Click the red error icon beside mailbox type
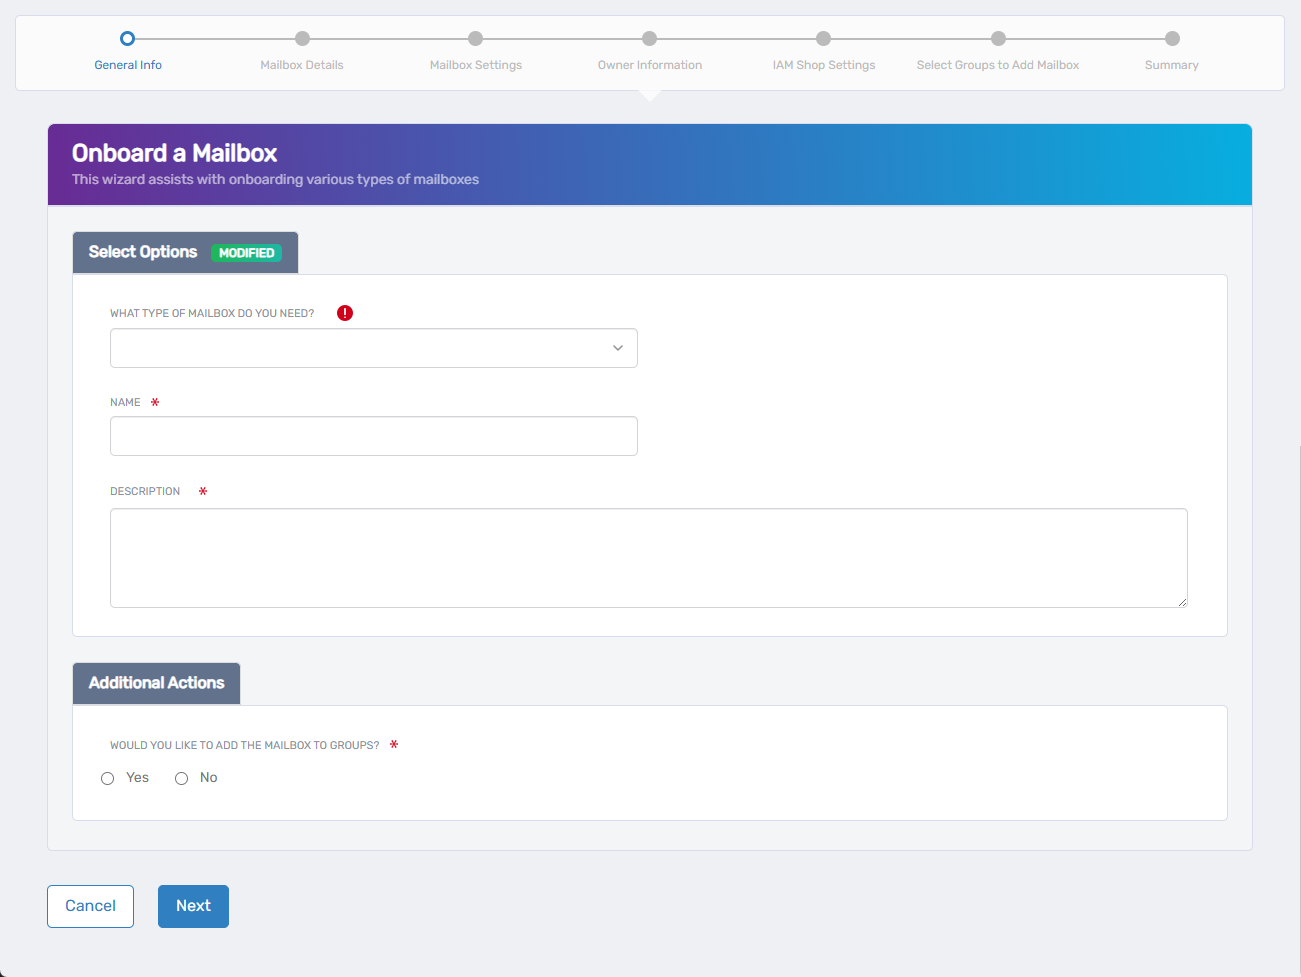 coord(345,313)
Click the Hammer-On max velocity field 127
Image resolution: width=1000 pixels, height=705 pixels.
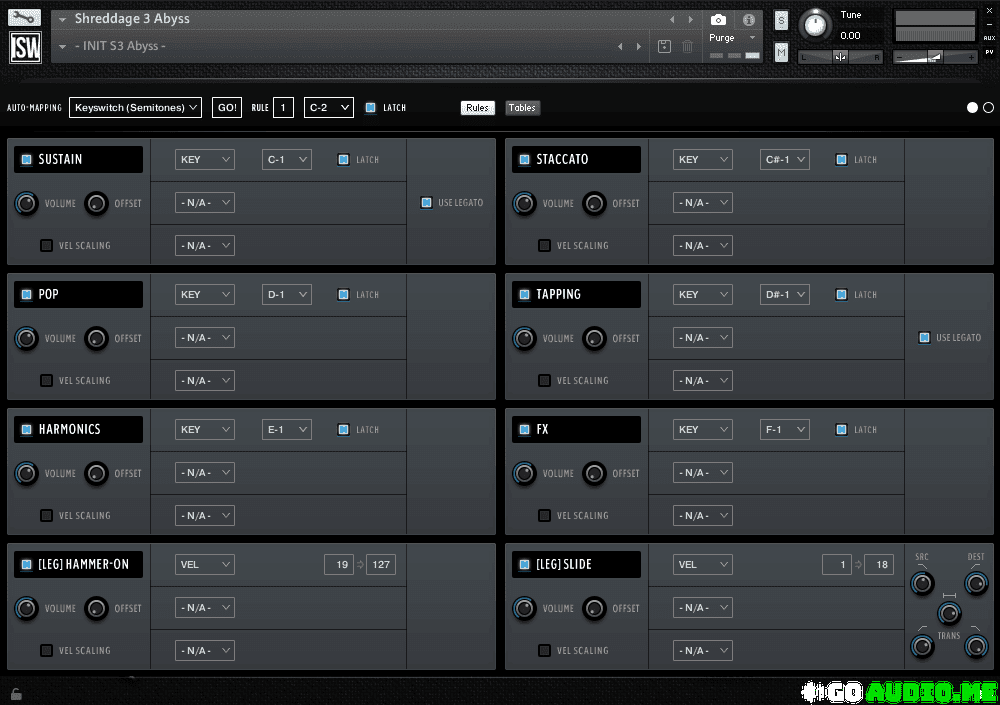(x=381, y=565)
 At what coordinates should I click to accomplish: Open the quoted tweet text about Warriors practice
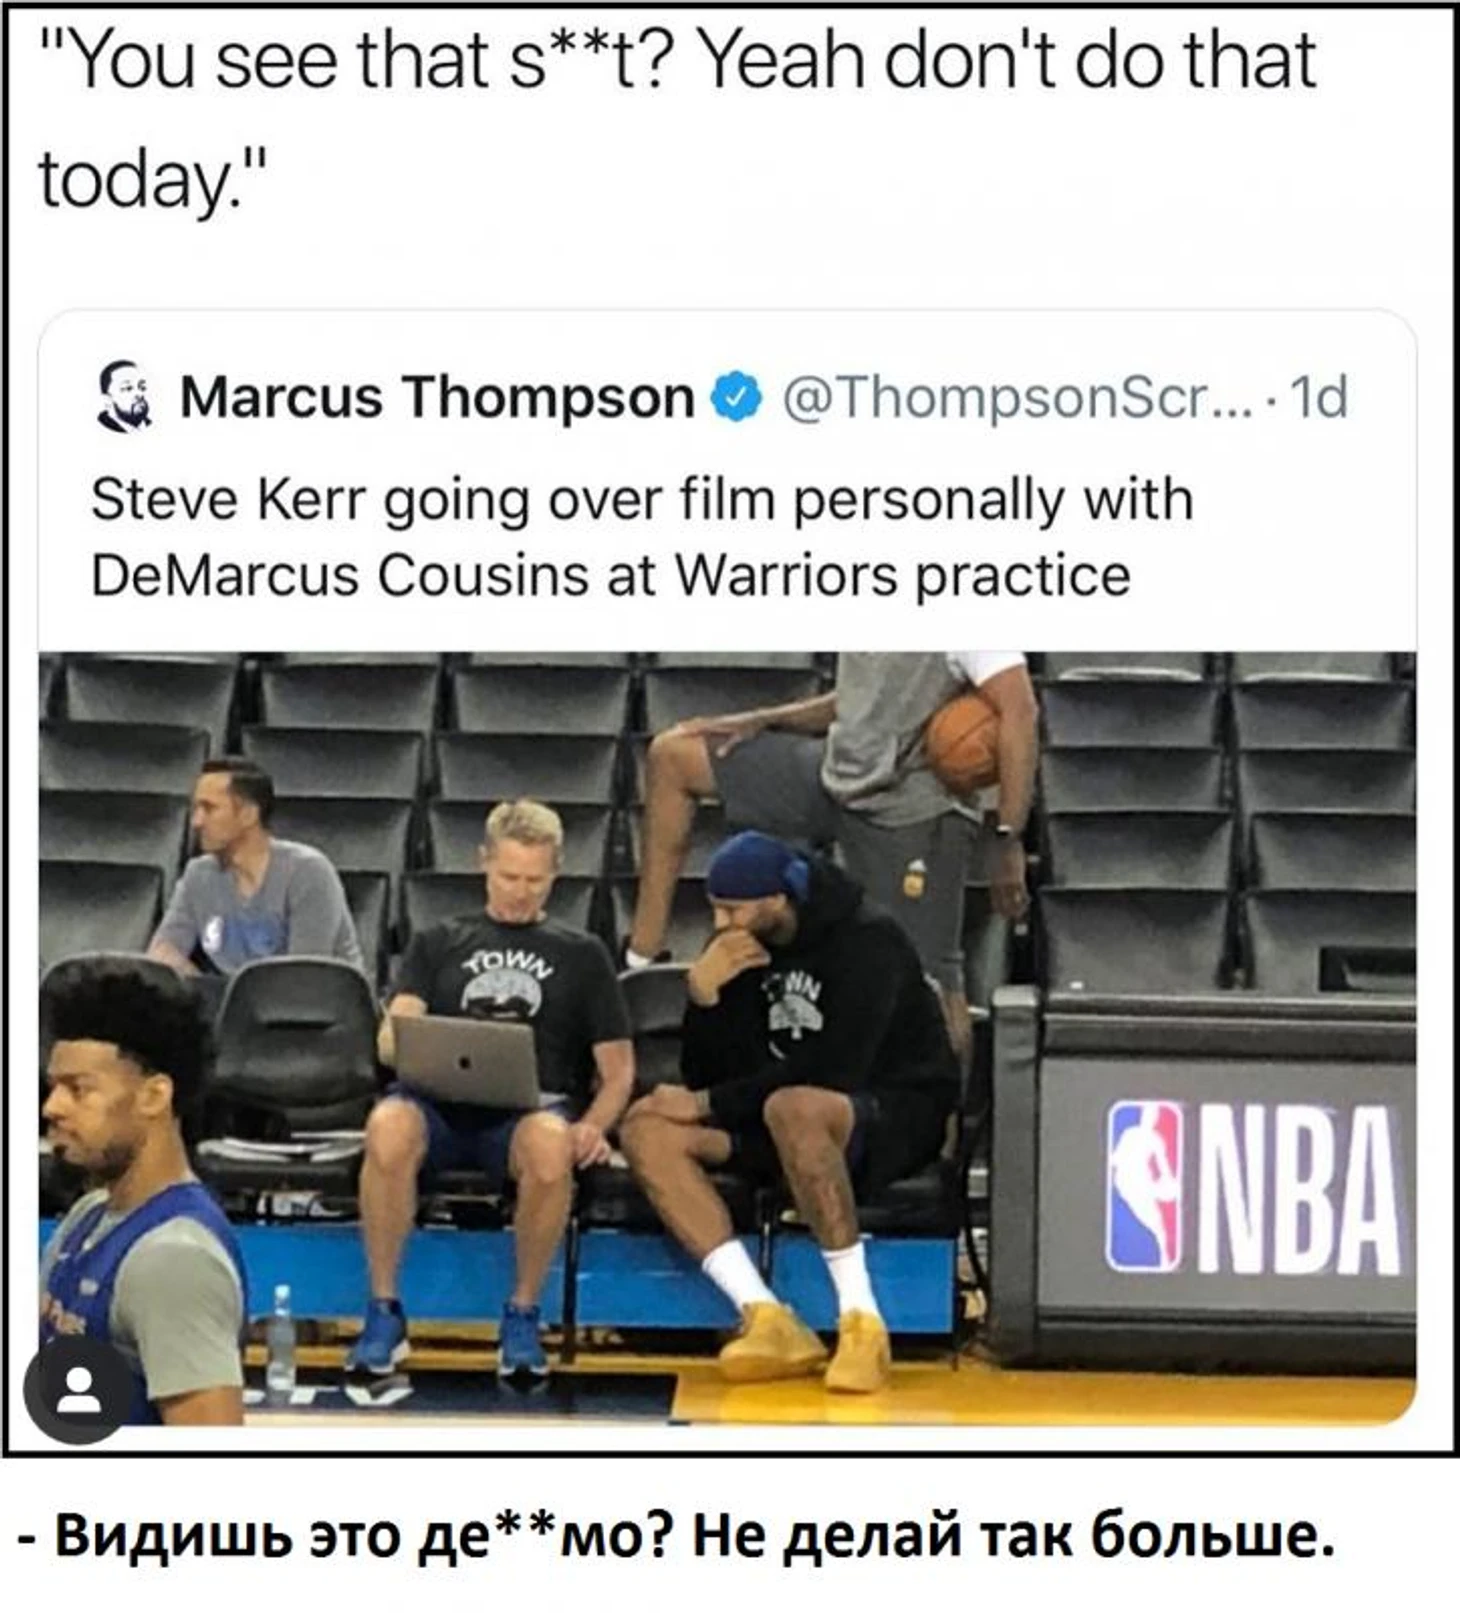pos(642,537)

■ ■ ■

> _TASK REQUIREMENTS_: Can you reproduce each of the records above word for word, leaving out the pictures?

> _RESULT FOR THIS EXERCISE_:
Click the red error icon beside mailbox type
 coord(345,313)
Click the Hammer-On max velocity field 127
Image resolution: width=1000 pixels, height=705 pixels.
(x=381, y=565)
 At what coordinates should I click to accomplish: Open the quoted tweet text about Warriors practice
pos(642,537)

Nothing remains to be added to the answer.